Bxc is designed for high-concurrency agentic workflows. It solves the "Heavy Browser" problem by moving the DOM and network layers directly into the Bun runtime memory space.

🧩 MCP Server Capabilities

Bxc ships with a native, unified Model Context Protocol (MCP) server (src/mcp/server.ts).
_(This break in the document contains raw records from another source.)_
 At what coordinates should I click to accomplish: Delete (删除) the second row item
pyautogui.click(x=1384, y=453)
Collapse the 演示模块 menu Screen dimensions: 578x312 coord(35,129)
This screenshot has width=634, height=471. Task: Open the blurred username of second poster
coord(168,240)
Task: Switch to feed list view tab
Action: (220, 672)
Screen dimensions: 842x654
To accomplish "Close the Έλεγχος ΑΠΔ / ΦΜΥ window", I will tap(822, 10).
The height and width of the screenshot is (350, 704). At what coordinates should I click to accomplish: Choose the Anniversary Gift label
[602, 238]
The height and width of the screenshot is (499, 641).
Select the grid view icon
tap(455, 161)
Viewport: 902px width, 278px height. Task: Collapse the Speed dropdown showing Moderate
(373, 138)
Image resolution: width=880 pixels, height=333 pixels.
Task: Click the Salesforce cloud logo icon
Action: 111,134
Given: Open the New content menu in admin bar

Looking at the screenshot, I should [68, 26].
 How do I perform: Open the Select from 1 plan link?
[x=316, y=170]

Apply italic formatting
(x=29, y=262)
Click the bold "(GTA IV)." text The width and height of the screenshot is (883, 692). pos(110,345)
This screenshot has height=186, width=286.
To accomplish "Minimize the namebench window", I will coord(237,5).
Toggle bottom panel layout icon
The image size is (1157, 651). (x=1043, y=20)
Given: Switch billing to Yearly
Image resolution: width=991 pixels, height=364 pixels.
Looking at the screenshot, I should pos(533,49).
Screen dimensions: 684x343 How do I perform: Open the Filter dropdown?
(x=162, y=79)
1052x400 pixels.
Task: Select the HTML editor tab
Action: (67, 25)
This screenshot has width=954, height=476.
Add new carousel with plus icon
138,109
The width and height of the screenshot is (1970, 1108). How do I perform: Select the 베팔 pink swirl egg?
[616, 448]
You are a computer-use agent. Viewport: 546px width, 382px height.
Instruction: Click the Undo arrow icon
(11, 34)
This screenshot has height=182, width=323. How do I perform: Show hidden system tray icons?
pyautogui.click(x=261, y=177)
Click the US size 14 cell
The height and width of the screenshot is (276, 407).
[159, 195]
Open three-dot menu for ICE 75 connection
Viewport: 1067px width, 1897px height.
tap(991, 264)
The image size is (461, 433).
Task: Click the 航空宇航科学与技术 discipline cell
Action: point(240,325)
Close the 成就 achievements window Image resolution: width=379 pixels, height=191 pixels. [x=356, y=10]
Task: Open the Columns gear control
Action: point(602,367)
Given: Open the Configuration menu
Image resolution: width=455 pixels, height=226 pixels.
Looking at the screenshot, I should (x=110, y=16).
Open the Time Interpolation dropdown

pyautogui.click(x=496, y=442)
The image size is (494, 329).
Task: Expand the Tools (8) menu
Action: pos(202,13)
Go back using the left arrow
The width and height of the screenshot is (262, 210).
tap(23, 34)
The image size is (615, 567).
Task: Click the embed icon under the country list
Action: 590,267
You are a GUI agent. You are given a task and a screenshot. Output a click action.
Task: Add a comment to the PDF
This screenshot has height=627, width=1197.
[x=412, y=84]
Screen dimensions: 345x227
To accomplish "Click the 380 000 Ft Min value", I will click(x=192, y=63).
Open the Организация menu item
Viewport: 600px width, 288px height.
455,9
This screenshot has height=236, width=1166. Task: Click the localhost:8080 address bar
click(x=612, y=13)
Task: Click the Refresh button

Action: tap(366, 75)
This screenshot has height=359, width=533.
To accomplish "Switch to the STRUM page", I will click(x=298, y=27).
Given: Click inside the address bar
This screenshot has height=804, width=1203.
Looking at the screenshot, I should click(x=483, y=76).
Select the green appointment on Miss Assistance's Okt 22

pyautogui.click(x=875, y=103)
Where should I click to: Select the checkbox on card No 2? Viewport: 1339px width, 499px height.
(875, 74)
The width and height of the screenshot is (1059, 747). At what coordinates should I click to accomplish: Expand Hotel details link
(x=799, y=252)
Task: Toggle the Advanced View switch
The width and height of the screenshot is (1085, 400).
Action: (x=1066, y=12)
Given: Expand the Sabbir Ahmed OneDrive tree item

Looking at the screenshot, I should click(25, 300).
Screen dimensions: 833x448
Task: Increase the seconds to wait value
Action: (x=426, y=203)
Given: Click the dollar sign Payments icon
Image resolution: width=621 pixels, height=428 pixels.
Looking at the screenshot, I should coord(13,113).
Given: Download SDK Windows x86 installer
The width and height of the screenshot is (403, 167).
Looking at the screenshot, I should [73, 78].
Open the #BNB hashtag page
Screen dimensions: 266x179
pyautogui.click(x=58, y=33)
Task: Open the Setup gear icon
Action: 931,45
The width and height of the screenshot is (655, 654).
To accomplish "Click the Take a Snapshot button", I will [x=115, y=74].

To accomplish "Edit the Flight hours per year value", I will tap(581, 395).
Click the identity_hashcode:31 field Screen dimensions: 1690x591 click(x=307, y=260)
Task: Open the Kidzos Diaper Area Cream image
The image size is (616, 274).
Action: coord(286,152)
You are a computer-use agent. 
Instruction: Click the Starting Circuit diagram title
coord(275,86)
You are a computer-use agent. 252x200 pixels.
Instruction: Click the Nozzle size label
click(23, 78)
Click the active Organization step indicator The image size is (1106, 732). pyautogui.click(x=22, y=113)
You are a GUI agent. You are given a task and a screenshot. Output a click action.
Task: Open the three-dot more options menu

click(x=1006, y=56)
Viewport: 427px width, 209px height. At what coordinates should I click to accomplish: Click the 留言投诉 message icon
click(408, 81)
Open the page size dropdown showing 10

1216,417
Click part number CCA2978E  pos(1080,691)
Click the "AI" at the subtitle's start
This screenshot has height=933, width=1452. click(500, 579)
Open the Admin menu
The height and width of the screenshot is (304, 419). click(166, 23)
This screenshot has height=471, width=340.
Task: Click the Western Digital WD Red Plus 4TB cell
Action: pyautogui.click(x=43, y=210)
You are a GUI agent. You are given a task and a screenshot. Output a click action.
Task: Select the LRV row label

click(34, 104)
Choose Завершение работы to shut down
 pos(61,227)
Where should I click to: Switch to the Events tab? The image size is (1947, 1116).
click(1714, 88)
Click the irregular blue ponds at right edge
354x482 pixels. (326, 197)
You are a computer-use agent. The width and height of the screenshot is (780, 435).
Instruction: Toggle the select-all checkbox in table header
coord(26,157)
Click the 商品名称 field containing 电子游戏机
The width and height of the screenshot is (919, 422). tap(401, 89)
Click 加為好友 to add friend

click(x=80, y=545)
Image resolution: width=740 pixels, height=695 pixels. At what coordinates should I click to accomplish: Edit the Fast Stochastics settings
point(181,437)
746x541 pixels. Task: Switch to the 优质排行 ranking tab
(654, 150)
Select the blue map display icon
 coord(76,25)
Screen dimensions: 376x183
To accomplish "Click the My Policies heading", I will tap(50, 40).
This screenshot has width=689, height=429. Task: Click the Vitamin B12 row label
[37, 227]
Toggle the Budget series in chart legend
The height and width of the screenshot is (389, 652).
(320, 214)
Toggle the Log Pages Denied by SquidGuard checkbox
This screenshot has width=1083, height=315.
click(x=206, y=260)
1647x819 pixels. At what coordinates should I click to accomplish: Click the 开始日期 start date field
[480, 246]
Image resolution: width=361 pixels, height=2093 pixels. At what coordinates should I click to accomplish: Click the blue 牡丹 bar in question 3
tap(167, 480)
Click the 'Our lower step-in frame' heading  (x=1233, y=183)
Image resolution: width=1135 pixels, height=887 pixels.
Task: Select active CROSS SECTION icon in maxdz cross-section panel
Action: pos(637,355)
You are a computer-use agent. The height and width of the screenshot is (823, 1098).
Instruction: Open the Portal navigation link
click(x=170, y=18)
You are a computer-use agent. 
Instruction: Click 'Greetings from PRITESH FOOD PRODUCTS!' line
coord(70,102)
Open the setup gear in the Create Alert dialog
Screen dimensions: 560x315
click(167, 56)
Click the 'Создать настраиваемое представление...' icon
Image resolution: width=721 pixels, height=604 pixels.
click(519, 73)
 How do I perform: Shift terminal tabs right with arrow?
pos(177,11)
AI agents can use it to:

tune_memory_sqlite: Structured project memory storage (faster than text).
bxc_scrape_markdown: Convert any URL to clean GFM Markdown.
bxc_detect_frameworks: Deep tech-stack analysis (Wiz, Angular, React, etc.).
bxc_keyword_search: Fast ranked full-text keyword search across crawled pages using FTS5 index.
bxc_semantic_search: Ranked semantic similarity search on all crawled web pages using cosine similarity.
bxc_cdp_evaluate: Execute sandboxed JavaScript in a high-stealth environment.
bxc_search: Powerful Google Web Search with rich snippet options.
bxc_google_fetch: Fetches markdown and structured metadata (JSON-LD, OG, Meta tags).
bxc_wbo_rankings / bxc_wbo_metagame: Query WBO player rankings and Beyblade X metagame stats.
bxc_recon: Full one-shot URL reconnaissance (CDN, headers, frameworks, CSS selectors sample, assets).
bxc_mirror: Download and mirror a complete site layout locally.
bxc_challonge: Extract a structured typed snapshot of any Challonge tournament page.
bxc_worldbeyblade: Full forum automation (check status, get profile, thread, subforum post list, private message inbox & sending).
bxc_x_client: Native X / Twitter client (cookie auth, no API key) — fetch a profile, a user's tweets, search the Latest timeline, trending news, or resolve the authenticated account.
Unified Browser Tools: Persistent browser automation primitives (browser_navigate, browser_snapshot, browser_click, browser_fill, browser_type, browser_press_key, browser_select_option, browser_evaluate, browser_wait_for, browser_screenshot, browser_close).
Specialized Scrapers: Exposes Bxc's advanced stealth crawlers directly as tools (bxc_fut_price, bxc_fut_player, bxc_voiranime_search, bxc_voiranime_info, bxc_voiranime_resolve, bxc_xcom_profile).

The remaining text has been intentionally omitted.